Alexandre Marius Jacob, Travailleurs de la nuit : un récit autobiographique sur ces hommes qui contestaient, dans la théorie comme en pratique, l’inéquitable partage des richesses ici-bas.
« En voyant tous ces wagons chargés de riches voyageurs – qui sont peut-être des actionnaires de la Compagnie – courir sur les rubans d’acier à une allure vertigineuse et qu’un grain de sable pour ainsi dire pouvait réduire en miettes, je pensai au garde-sémaphore dont les paroles me résonnaient encore aux oreilles : “J’aurai une retraite… Je suis honnête, moi, je travaille.”
C’est alors que je compris toute la puissance morale de ce préjugé. Se croire honnête parce qu’on est esclave ! Je compris aussi la force de ce frein contre la révolte : l’espoir d’une retraite. Allons bourgeois ! vous avez encore de beaux jours à régner sur le peuple ! Vous n’aurez rien à craindre tant que vos ignares victimes seront empoisonnées par l’espoir d’une retraite et par l’imbécilité de se croire honnêtes parce qu’ils crèvent de faim. » (pages 44-45)
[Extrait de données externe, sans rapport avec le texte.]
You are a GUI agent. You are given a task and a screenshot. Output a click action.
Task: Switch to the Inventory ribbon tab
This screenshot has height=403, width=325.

Il aurait pu finir à Cayenne, où il avait été déporté après un long procès. Il aurait pu tomber dans l’oubli. Sa geste, pleine de malice, d’audace et de droiture, ô combien subversive en cette IIIᵉ République née dans l’écrasement sanglant de la Commune de Paris, aurait pu passer pour celle d’un délinquant multi-récidiviste, agissant en bande organisée. Mais le fluet Alexandre Marius Jacob (1879-1954) avait la couenne épaisse et, surtout, une profonde intelligence et un élan vital hors du commun – et un don pour l’écriture grâce à un goût prononcé pour la lecture.
« Un marchand d’alcool, un patron de bordel s’enrichit, alors qu’un homme de génie va crever de misère sur un grabat d’hôpital. Le boulanger qui pétrit le pain en manque ; le cordonnier qui confectionne des milliers de chaussures montre ses orteils, le tisserand qui fabrique des stocks de vêtements n’en a pas pour se couvrir ; le maçon qui construit des châteaux et des palais manque d’air dans un infect taudis. Ceux qui produisent tout n’ont rien, et ceux qui ne produisent rien ont tout.
Un tel état de choses ne peut que produire l’antagonisme entre les classes laborieuses et la classe possédante, c’est-à-dire fainéante. La lutte surgit et la haine porte ses coups. » (p. 19)
Certes, avec ses camarades illégalistes, ils commirent moult vols dans des bijouteries, des églises, des châteaux ou des monts-de-piété. Certes, dans la nuit du 22 au 23 avril 1903, sa bande abattit un gendarme décidé à les priver de leur liberté – à laquelle ils étaient farouchement, viscéralement, spirituellement attachés – et à les conduire devant des juges qui les auraient immanquablement condamnés à mort – car être expédié vers Saint-Laurent-du-Maroni puis débarquer au bagne des îles du Salut équivalait pour la plupart des bagnards à une mort certaine. Et c’est d’ailleurs ce qui arriva à son complice Félix Bour (1881-1914), qui ne reviendra pas de l’enfer guyanais où il purgeait une peine de travaux forcés à perpétuité. Léon Pélissard (1867-1913), le troisième larron arrêté cette funeste nuit pluvieuse du printemps 1903, en la gare de Pont-Rémy, dans la Somme, après le cambriolage raté d’un maison bourgeoise abbevilloise, condamné à 8 ans de travaux forcés puis à la résidence perpétuelle en Guyane, mourra quant à lui au Panama, quelques jours après s’être évadé…
Travailleurs de la nuit retrace ainsi dans le détail l’arrestation des ces trois malfrats. Mais c’est aussi l’occasion, pour l’auteur, de contextualiser, de justifier ses actes et de porter un discours militant puissant, toujours (hélas) d’actualité tant les inégalités sociales sont encore exacerbées, voire encouragées par un gouvernement qui prône l’ordre favorable aux possédant·es avant tout – la lutte n’a pas fini de surgir et la haine de porter ses coups.
« La pensée d’Alexandre Jacob s’inscrit finalement dans un cadre éminemment politique puisque, pour l’anarchiste, la prison est une réponse capitaliste au principe de lutte des classes », résume dans un autre ouvrage, qu’il préface également, cet exégète d’A. M. Jacob qu’est Jean-Marc Delpech (in L’homme libre, éditions de la Pigne, Saint-Dié-des-Vosges, 2022, 192 p., 9 €, p. 13).
Alexandre Marius Jacob, Travailleurs de la nuit, éditions L’Insomniaque, Montreuil, coll. « Petites insomnies », 2011, préface et notes de Jean-Marc Delpech, 128 p., 9 €.